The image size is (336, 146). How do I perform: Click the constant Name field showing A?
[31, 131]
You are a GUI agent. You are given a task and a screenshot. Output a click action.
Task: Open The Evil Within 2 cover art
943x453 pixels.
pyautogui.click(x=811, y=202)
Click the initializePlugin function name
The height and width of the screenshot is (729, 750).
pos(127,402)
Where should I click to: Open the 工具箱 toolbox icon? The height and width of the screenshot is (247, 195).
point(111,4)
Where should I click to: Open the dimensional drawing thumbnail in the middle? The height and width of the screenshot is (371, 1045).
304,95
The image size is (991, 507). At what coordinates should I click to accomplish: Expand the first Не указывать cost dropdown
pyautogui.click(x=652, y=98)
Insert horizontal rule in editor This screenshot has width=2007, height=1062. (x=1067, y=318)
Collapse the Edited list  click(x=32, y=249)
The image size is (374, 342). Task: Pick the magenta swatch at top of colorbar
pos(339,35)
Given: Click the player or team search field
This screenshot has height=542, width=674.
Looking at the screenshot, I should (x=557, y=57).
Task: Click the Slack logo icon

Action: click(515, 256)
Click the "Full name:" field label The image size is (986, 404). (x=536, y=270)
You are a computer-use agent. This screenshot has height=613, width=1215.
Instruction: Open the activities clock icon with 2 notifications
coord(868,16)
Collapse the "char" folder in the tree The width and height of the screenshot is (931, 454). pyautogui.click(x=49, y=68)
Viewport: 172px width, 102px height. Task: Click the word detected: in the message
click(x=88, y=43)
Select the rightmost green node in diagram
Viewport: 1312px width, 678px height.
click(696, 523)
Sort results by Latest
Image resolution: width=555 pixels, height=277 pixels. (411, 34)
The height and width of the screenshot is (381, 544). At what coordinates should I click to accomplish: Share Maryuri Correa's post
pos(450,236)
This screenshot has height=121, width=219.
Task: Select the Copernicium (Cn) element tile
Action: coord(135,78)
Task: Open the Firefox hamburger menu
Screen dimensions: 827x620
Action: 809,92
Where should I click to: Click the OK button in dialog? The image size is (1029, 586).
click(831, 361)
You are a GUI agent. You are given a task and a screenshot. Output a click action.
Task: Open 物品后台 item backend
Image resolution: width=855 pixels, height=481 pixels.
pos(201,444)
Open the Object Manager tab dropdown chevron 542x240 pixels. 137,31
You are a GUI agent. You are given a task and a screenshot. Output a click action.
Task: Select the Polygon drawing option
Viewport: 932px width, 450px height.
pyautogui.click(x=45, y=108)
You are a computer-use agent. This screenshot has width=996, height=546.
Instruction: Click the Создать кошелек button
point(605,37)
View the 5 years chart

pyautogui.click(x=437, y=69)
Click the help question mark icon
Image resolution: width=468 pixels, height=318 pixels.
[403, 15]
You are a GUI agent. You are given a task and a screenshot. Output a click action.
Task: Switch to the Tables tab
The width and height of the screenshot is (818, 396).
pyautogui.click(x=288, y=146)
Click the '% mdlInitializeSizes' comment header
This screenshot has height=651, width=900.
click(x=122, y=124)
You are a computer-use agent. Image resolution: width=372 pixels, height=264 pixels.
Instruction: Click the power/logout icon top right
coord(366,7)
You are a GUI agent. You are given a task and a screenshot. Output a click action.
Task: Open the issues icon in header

++++++++++

Exercise goal: In the data above, start at the line that has "has height=613, width=1215.", stop after the line that has "454). pyautogui.click(x=49, y=68)", and print every line in between exactly as it stands.

Answer area:
You are a computer-use agent. This screenshot has height=613, width=1215.
Instruction: Open the activities clock icon with 2 notifications
coord(868,16)
Collapse the "char" folder in the tree The width and height of the screenshot is (931, 454). pyautogui.click(x=49, y=68)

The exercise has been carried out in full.